Collect reference pattern
Choose an unstrained region and identify two strong diffraction spots that correspond to reciprocal lattice vectors:
\[\begin{split}\mathbf{g}_1^{\text{ref}} &= \begin{pmatrix} 2.0 \\ 0.0 \end{pmatrix} \text{ nm}^{-1} \\ \mathbf{g}_2^{\text{ref}} &= \begin{pmatrix} 0.0 \\ 2.0 \end{pmatrix} \text{ nm}^{-1}\end{split}\]Measure strained spots
For each scan position, record the diffraction spot positions in the strained state:
\[\begin{split}\mathbf{g}_1^{\text{meas}} &= \begin{pmatrix} 1.98 \\ 0.02 \end{pmatrix} \text{ nm}^{-1} \\ \mathbf{g}_2^{\text{meas}} &= \begin{pmatrix} -0.02 \\ 2.02 \end{pmatrix} \text{ nm}^{-1}\end{split}\]Calculate spot displacements
Find the difference between measured and reference positions (\(\Delta\mathbf{g} = \mathbf{g}^{\text{meas}} - \mathbf{g}^{\text{ref}}\)):
\[\begin{split}\Delta\mathbf{g}_1 &= \begin{pmatrix} -0.02 \\ 0.02 \end{pmatrix} \text{ nm}^{-1} \\ \Delta\mathbf{g}_2 &= \begin{pmatrix} -0.02 \\ 0.02 \end{pmatrix} \text{ nm}^{-1}\end{split}\]Derive the linear system
To solve for \(\mathbf{D}\), let’s derive how the spot shifts relate to the displacement gradient.
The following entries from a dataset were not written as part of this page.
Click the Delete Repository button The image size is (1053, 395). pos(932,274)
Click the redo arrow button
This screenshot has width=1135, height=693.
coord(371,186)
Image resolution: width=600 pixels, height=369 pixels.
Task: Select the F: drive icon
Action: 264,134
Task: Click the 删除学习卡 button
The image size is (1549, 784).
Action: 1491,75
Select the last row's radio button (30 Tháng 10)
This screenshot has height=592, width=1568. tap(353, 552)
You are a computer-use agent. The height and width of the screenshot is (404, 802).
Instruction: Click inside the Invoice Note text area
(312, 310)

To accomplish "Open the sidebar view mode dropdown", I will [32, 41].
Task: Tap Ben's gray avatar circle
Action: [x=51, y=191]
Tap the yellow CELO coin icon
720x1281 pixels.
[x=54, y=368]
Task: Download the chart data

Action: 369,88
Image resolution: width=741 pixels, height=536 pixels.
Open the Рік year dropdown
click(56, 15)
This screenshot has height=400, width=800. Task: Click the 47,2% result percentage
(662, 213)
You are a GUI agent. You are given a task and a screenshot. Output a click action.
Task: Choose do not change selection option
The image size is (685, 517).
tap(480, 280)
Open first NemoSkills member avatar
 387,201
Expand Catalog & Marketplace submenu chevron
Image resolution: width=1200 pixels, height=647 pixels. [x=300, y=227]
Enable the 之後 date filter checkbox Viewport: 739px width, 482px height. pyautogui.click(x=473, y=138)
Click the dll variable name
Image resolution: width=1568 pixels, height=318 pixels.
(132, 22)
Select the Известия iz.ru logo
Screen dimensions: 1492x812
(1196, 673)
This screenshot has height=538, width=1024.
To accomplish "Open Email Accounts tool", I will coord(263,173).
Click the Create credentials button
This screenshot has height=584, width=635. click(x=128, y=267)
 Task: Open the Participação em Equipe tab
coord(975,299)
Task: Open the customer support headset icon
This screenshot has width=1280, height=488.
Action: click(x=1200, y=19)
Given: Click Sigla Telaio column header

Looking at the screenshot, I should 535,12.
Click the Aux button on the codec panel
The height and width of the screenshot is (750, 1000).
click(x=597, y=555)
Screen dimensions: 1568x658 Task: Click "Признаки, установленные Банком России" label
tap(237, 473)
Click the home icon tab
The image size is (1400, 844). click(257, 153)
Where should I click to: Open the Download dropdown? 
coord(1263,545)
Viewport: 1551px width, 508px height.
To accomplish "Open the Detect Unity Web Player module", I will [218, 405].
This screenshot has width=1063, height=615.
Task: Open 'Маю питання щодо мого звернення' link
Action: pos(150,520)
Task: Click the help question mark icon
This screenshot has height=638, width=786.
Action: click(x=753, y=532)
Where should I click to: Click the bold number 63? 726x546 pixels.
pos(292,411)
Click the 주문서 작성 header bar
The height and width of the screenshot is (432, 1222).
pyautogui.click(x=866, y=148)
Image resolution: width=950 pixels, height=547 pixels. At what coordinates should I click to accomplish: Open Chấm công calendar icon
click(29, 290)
For any measured spot \(\mathbf{g}^{\text{meas}}\):
\[\mathbf{g}^{\text{meas}} = (\mathbf{I} - \mathbf{D}^T)\mathbf{g}^{\text{ref}}\]Writing this out in components for a single spot:
\[\begin{split}\begin{pmatrix} g_x^{\text{meas}} \\ g_y^{\text{meas}} \end{pmatrix} = \begin{pmatrix} 1-D_{xx} & -D_{yx} \\ -D_{xy} & 1-D_{yy} \end{pmatrix} \begin{pmatrix} g_x^{\text{ref}} \\ g_y^{\text{ref}} \end{pmatrix}\end{split}\]Multiply this out:
\[\begin{split}g_x^{\text{meas}} &= (1-D_{xx})g_x^{\text{ref}} - D_{yx}g_y^{\text{ref}} \\ g_y^{\text{meas}} &= -D_{xy}g_x^{\text{ref}} + (1-D_{yy})g_y^{\text{ref}}\end{split}\]Rearranging to get spot shifts \(\Delta g = g^{\text{meas}} - g^{\text{ref}}\):
\[\begin{split}\Delta g_x &= -D_{xx}g_x^{\text{ref}} - D_{yx}g_y^{\text{ref}} \\ \Delta g_y &= -D_{xy}g_x^{\text{ref}} - D_{yy}g_y^{\text{ref}}\end{split}\]For two spots (\(\mathbf{g}_1\) and \(\mathbf{g}_2\)), this gives us four equations:
\[\begin{split} \begin{pmatrix} \Delta g_{1x} \\ \Delta g_{1y} \\ \Delta g_{2x} \\ \Delta g_{2y} \end{pmatrix} = \begin{pmatrix} -g_{1x}^{\text{ref}} & 0 & -g_{1y}^{\text{ref}} & 0 \\ 0 & -g_{1x}^{\text{ref}} & 0 & -g_{1y}^{\text{ref}} \\ -g_{2x}^{\text{ref}} & 0 & -g_{2y}^{\text{ref}} & 0 \\ 0 & -g_{2x}^{\text{ref}} & 0 & -g_{2y}^{\text{ref}} \end{pmatrix} \begin{pmatrix} D_{xx} \\ D_{xy} \\ D_{yx} \\ D_{yy} \end{pmatrix}\end{split}\]Solve for displacement gradient
Invert the system to find the displacement gradient tensor \(\mathbf{D}\):
\[\begin{split}\mathbf{D} = \begin{pmatrix} D_{xx} & D_{xy} \\ D_{yx} & D_{yy} \end{pmatrix} = \begin{pmatrix} 0.01 & -0.01 \\ -0.01 & -0.01 \end{pmatrix}\end{split}\]Calculate strain tensor
The strain tensor \(\boldsymbol{\varepsilon}\) is the symmetric part of \(\mathbf{D}\):
\[\begin{split}\boldsymbol{\varepsilon} = \frac{1}{2}(\mathbf{D} + \mathbf{D}^T) = \begin{pmatrix} 0.01 & -0.01 \\ -0.01 & -0.01 \end{pmatrix}\end{split}\]This gives us:
Normal strain \(\varepsilon_{xx} = 0.01\) (1% tensile strain in x)
Normal strain \(\varepsilon_{yy} = -0.01\) (1% compressive strain in y)
Shear strain \(\varepsilon_{xy} = \varepsilon_{yx} = -0.01\) (1% shear)